Barnett enters into his covert relationship with the KGB

In 1970, Barnett resigned from the CIA to “seek his fortune.” In 1972, he returned to Indonesia to open a  shrimp factory and a furniture export business in Indonesia.

His businesses were failing, and his debts were increasing. He knew, as a former officer of the CIA that information had value, and thus concocted the sale of information he had access to during his time with the CIA.

Barnett made his way to the home of the Soviet Cultural Attaché in Djakarta and offered to provide CIA secrets in exchange for $70,000 payment – a straight up cash for information deal. He was told to return in a week. In the ensuing week, the KGB no doubt did their due diligence, as a KGB officer, identified as “Dimitry” showed up the following week to meet with Barnett and paid him $25,000 in $100, $50 and $20 bills (about $120,000 today). Such payments by the KGB, known to be notoriously tight with their dollars is only given when information of value has been provided.

The KGB knew they had their own counterintelligence coup in Bartlett but did not wish to debrief him in depth in Indonesia. In February 1977, the KGB arranged for his circuitous travel from Djakarta to Vienna. They put him on a plane to Brussels, then a train to Antwerp for “business” then a train back to Brussels and another train onward to Vienna, Austria. Upon completion of his debriefing by three KGB officers in Vienna at a KGB safehouse in Vienna, he retraced his travel (to include a stop in Antwerp) back to Djakarta. He was paid $15,000 at the end of his debriefing.

KGB wants to seed Barnett back into U.S. intel community

In March 1977 Barnett was met in Indonesia by Vladimir V. Popov, alias “Igor” an officer of the KGB, who was brought in to further encourage Barnett to abandon his shrimp and furniture tycoon aspiration and return to the U.S. seeking employment with the CIA, Department of State INR (Intelligence Research Bureau), or the Defense Intelligence Agency (DIA) – a plan of action which Barnett had agreed during the February meeting in Vienna. Popov provided Barnett $30,000.

Barnett agreed, returned to the Washington DC area in April 1978, and attempted to reconnect with the U.S. intelligence community. Popov, who was assigned to the Soviet Embassy under diplomatic cover as a Third Secretary, had issued to Barnett a complete covert communications plan for use in the United States, Washington D.C. metro area specifically. The plan included dead drops, signal sites, and public telephones where Barnet could receive calls from Popov.

In January 1979, the CIA hired Barnett on a part-time contract, $200/day to train CIA employees in operational tradecraft. This position would afford to Barnett visibility into the operational training regime of the Directorate of Operations as well as the names (or aliases) of CIA trainees destined to be field officers.

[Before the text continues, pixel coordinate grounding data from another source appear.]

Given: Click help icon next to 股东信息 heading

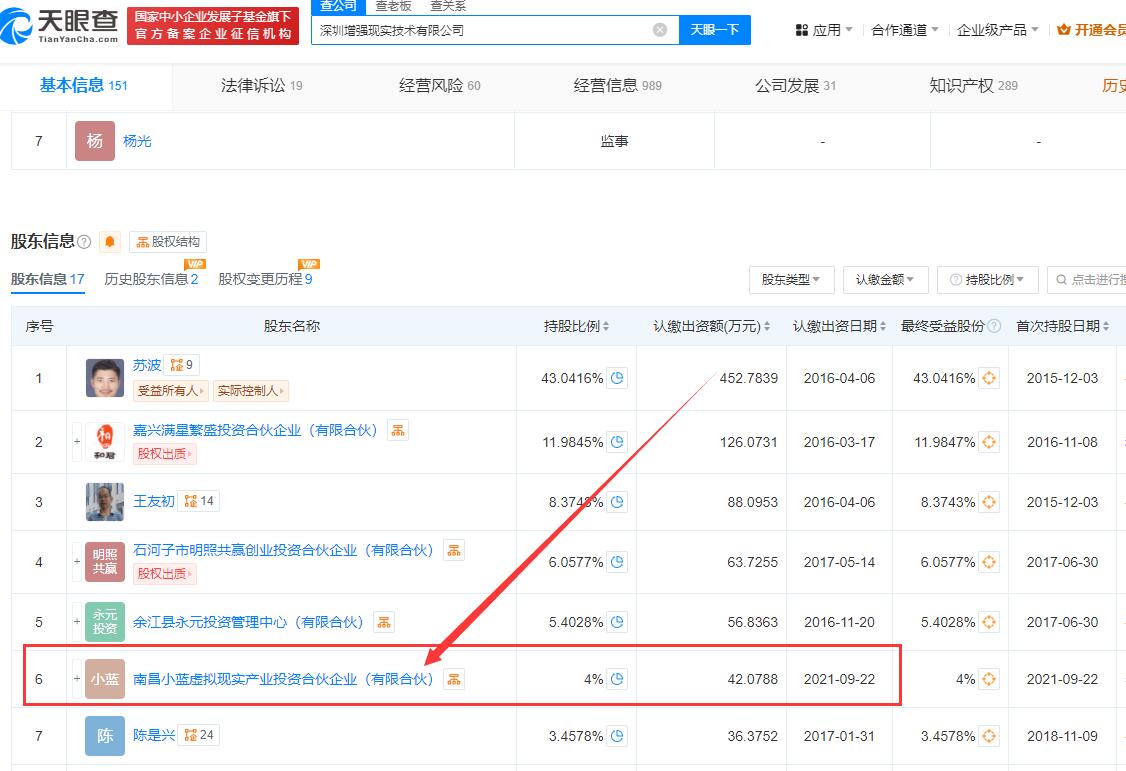Looking at the screenshot, I should pyautogui.click(x=84, y=242).
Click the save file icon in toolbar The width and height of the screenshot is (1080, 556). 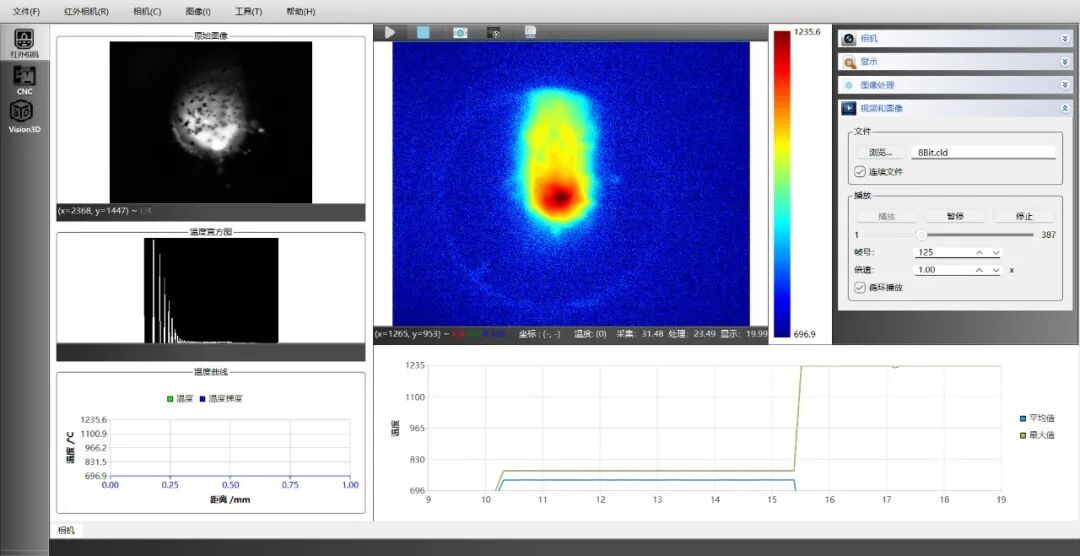530,32
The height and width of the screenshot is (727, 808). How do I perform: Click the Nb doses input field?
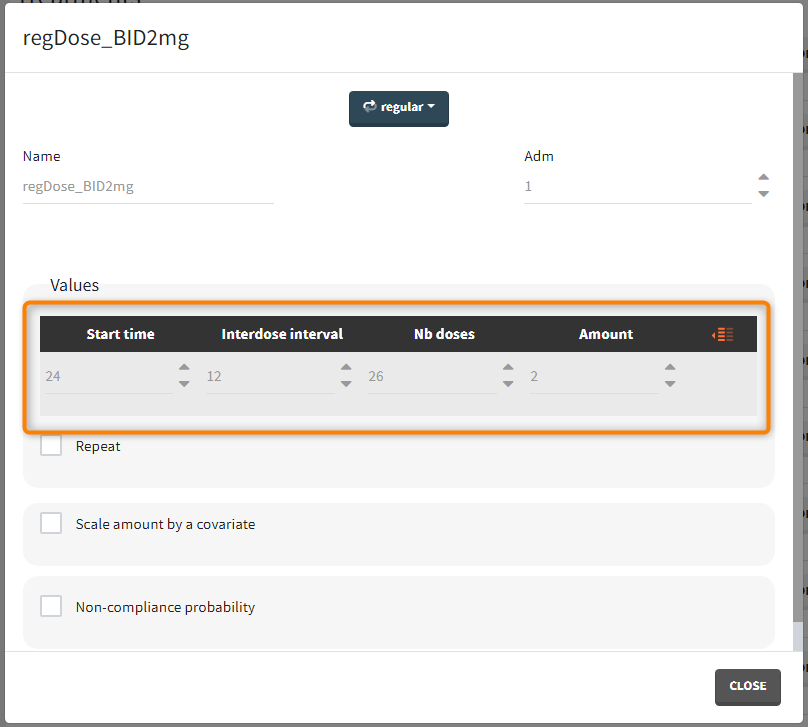pyautogui.click(x=430, y=377)
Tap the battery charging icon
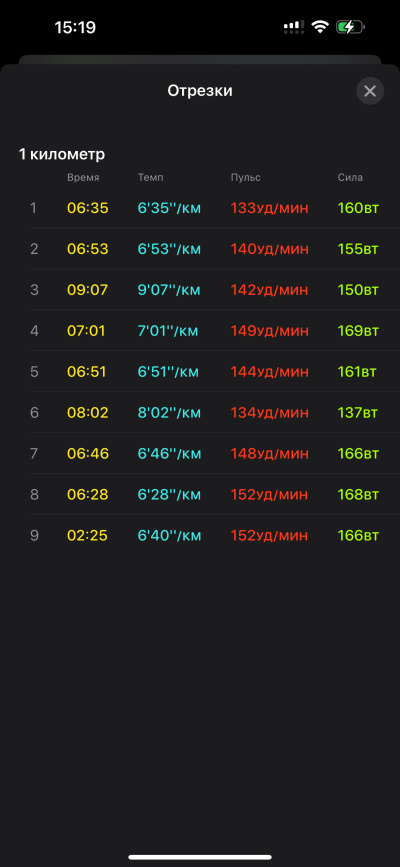The image size is (400, 867). 351,27
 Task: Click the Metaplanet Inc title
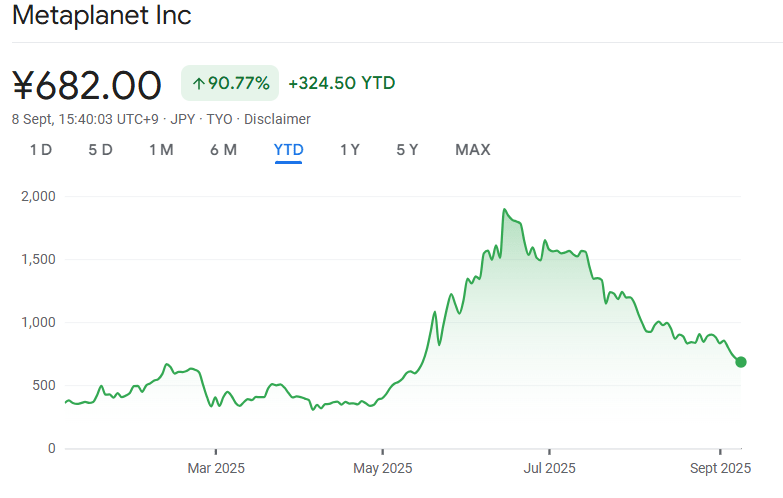click(x=101, y=16)
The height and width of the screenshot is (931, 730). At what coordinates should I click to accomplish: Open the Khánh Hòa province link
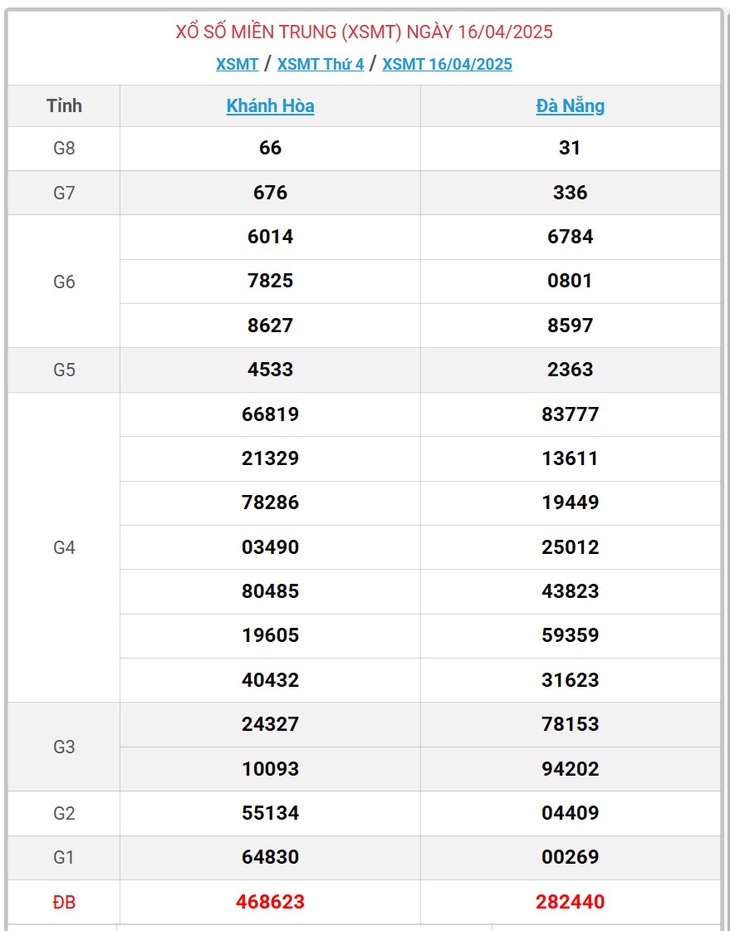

In March, June, and November of 1979, he returned to Indonesia, meeting with various KGB officers and sharing with them information concerning his position within the CIA. The KGB urged him to follow the communication plan issued to him by “Igor,” to which Barnett apparently pushed back, claiming the plan was insecure. The KGB also pushed him to obtain “staff employment.” Barnett, during his interviews noted that he did not pursue staff employment as he was fearful that he would not pass the polygraph.

The KGB brought Barnett back to Vienna for another meeting, on April 25, 1980 at the Koch Radio Shop, located at 64 Taberstrausse, in Vienna’s second district.

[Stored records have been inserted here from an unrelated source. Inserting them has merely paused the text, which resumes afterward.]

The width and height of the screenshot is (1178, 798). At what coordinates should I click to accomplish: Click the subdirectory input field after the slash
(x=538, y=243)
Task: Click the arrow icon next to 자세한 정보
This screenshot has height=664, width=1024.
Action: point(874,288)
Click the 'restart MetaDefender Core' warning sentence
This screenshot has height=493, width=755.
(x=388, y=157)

The meeting at the “radio shop” was surveilled by Leonard Ralston, the FBI Legal Attaché assigned to the U.S. Embassy in Bern.

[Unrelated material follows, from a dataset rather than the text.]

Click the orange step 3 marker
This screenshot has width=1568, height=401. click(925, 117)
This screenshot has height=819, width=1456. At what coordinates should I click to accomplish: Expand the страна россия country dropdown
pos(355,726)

All told, Barnett received $92,000 (~$300,000 in 2022) for his espionage.

Barnett’s Motivation, Indictment, arrest, plea and sentencing

His wife, Sarah, would some years later note how she and the family knew he was being charged with espionage in April 1980, thought it would not be until October 1980 he would be indicted.

She speculated to the New York Times in 1982, “I wonder if David was doing two things at once from the beginning. He began to drink much more heavily, his laugh became different, more forced. And he became rougher, not in a physical sense of hitting anyone, but in the way he would eat.” She continued how “It wasn’t an ideological thing, but I think some of his happiest moments were with the Russian guy. And I think David lost his focus on reality, and he dreamed. He had an extraordinary fascination with making a lot of money and his value system got all screwed up. His rationale is that he did it for us because we needed the money.”

On October 30, 1980, he pleaded guilty to a single count of espionage and was sentenced to prison on this day in 1981 for a period of 18 years, eligible for parole in 1987. Barnett was paroled after a little more than 10 years on February 23, 1990.

Barnett Discovered

In March 1980, prior to his trip to meet the KGB in Vienna on April 25,  he was interviewed by the FBI and confessed.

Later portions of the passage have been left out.